▸ **Supplied entries**:
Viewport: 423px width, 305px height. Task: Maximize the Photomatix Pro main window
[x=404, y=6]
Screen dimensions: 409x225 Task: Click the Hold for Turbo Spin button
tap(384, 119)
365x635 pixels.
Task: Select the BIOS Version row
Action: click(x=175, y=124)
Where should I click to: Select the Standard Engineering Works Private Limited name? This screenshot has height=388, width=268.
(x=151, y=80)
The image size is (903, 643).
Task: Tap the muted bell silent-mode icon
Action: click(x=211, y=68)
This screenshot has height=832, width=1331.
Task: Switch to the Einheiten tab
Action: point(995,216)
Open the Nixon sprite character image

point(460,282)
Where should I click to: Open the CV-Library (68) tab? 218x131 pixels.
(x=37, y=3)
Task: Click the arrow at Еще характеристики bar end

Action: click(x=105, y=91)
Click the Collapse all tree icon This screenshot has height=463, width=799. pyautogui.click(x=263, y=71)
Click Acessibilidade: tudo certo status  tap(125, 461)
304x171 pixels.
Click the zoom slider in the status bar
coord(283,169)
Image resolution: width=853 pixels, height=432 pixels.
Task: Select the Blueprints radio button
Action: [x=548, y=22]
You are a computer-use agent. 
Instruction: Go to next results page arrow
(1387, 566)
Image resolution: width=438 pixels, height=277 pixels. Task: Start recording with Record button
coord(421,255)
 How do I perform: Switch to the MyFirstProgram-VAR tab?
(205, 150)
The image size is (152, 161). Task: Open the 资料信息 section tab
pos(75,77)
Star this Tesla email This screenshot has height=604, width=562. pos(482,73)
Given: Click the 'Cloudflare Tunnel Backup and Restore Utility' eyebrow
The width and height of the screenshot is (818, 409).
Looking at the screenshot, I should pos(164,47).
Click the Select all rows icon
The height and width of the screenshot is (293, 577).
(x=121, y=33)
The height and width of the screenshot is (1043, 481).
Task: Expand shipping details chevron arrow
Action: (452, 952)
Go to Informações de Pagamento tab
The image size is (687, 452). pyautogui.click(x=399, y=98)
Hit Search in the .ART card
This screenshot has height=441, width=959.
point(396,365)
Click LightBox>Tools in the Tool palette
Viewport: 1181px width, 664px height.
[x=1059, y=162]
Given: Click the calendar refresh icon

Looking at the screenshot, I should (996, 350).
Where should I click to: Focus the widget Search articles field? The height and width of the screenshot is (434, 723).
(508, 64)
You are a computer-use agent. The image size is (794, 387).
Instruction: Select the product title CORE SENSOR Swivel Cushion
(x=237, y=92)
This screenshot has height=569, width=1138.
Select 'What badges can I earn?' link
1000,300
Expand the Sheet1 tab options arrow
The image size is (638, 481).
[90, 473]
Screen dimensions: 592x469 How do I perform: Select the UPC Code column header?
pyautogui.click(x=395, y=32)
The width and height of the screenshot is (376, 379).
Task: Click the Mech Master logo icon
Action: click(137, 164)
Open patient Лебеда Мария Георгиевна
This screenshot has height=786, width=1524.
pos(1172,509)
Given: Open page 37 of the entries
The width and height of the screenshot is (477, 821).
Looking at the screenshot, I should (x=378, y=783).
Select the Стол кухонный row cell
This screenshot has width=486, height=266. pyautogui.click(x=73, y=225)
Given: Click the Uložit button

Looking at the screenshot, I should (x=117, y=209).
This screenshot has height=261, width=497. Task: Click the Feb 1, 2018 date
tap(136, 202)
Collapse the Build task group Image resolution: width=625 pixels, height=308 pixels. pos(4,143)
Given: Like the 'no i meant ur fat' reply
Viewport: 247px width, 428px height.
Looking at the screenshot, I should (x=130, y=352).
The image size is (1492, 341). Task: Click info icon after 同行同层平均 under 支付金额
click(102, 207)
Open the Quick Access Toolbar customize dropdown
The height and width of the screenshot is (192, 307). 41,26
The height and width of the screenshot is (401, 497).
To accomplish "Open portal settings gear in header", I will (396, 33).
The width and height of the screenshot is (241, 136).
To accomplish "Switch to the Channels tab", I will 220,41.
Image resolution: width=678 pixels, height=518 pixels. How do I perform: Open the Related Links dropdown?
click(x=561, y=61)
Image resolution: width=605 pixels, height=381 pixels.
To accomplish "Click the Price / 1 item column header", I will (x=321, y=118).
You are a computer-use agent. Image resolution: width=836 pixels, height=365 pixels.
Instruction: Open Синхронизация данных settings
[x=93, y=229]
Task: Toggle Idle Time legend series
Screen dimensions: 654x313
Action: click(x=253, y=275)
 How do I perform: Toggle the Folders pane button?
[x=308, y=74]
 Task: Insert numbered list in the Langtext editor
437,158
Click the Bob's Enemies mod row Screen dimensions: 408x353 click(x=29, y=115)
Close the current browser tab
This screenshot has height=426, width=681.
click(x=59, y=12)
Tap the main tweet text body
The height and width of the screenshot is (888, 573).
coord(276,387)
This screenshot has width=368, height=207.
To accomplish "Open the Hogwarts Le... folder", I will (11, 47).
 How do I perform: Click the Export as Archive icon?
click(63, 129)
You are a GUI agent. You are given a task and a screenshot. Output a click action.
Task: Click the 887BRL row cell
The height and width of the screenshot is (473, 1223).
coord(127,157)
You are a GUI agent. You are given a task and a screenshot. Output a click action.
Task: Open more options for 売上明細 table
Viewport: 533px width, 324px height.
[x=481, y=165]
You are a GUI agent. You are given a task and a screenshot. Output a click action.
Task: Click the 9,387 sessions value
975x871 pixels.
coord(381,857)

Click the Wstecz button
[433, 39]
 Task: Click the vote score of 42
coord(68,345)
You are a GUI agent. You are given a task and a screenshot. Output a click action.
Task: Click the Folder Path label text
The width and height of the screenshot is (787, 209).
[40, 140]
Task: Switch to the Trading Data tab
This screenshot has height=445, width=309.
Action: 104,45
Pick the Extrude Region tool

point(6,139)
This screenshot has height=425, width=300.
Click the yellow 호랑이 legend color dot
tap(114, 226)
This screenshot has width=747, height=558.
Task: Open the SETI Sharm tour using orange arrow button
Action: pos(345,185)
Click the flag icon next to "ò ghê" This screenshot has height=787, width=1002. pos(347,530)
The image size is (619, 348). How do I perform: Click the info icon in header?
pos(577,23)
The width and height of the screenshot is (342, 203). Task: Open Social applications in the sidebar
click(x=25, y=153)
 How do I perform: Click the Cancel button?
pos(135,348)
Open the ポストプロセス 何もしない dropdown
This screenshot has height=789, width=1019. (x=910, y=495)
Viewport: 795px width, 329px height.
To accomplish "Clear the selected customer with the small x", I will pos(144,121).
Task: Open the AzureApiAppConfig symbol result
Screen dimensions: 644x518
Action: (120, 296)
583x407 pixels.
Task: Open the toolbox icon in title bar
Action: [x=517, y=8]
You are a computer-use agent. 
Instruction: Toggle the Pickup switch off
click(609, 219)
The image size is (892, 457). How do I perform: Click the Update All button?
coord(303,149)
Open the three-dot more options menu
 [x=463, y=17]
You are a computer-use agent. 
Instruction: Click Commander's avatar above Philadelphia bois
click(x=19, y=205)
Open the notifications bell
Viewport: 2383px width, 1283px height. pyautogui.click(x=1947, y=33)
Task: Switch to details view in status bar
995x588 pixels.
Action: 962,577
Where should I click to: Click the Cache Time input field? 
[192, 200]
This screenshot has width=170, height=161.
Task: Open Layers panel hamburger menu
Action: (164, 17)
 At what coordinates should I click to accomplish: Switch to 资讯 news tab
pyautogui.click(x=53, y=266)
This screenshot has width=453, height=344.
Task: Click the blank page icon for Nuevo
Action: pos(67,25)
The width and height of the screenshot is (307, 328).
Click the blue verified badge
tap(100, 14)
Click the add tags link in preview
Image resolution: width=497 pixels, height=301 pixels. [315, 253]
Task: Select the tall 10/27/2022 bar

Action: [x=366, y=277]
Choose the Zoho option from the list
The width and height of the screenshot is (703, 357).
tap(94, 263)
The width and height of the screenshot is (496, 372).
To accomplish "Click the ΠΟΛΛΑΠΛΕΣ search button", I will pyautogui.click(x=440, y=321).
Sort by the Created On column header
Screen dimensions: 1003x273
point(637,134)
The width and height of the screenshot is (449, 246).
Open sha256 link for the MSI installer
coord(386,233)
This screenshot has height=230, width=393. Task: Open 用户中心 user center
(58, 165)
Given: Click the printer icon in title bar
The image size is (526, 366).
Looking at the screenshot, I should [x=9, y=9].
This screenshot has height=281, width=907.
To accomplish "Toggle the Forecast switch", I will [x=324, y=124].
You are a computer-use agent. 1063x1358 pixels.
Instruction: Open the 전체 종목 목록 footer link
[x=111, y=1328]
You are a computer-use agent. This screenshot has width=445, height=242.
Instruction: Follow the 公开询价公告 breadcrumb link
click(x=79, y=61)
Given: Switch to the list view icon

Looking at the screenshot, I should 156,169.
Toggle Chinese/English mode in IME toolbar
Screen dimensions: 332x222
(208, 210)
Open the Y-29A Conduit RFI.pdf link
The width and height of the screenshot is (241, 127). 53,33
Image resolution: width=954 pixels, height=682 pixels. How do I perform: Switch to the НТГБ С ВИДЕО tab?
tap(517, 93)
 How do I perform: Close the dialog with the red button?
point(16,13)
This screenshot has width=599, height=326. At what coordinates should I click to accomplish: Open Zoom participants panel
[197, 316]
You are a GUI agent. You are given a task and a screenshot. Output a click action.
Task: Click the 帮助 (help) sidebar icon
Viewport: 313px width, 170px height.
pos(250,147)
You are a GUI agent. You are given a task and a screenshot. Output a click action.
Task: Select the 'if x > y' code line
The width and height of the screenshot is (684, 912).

▸ **What you have to do**:
The expected answer is an exact copy of the lines above, beginning at the line with "Instruction: Go to next results page arrow" and ending at the line with "Star this Tesla", with both ends in.

▸ **Response to this exercise**:
Instruction: Go to next results page arrow
(1387, 566)
Image resolution: width=438 pixels, height=277 pixels. Task: Start recording with Record button
coord(421,255)
 How do I perform: Switch to the MyFirstProgram-VAR tab?
(205, 150)
The image size is (152, 161). Task: Open the 资料信息 section tab
pos(75,77)
Star this Tesla email This screenshot has height=604, width=562. pos(482,73)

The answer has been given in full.